Return every record below exactly as given, images excluded.

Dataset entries
++++++++

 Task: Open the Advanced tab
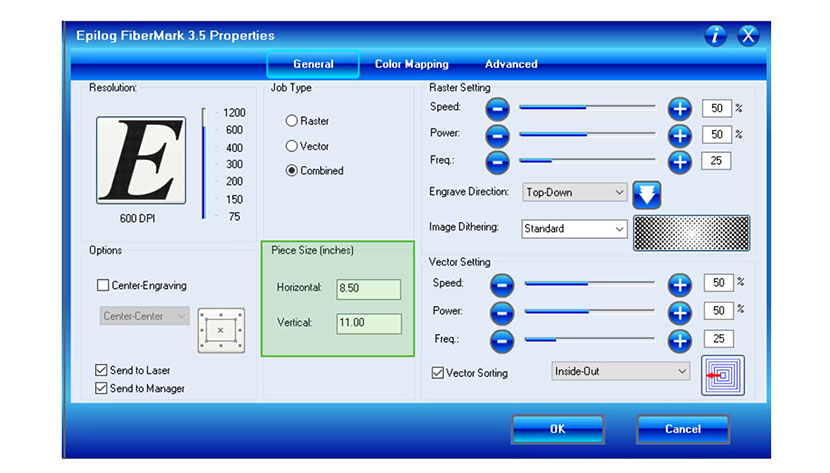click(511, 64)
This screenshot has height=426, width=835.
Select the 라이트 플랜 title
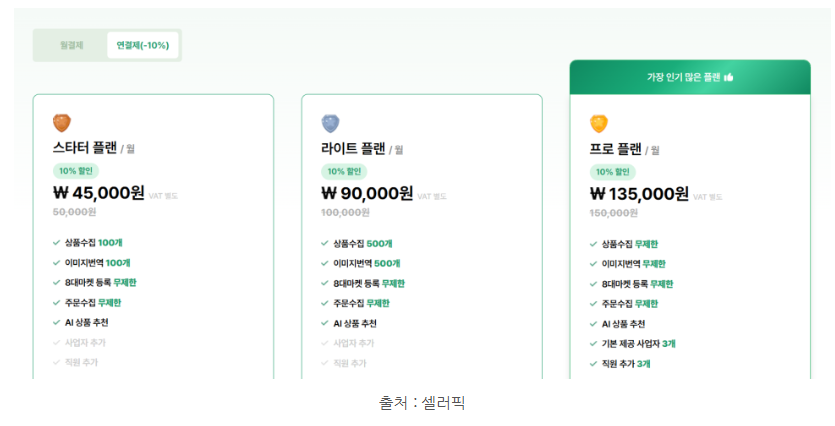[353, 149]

++++++++

:: EXERCISE SOLUTION ::
 Task: Open the Advanced tab
click(511, 64)
This screenshot has height=426, width=835.
Select the 라이트 플랜 title
[353, 149]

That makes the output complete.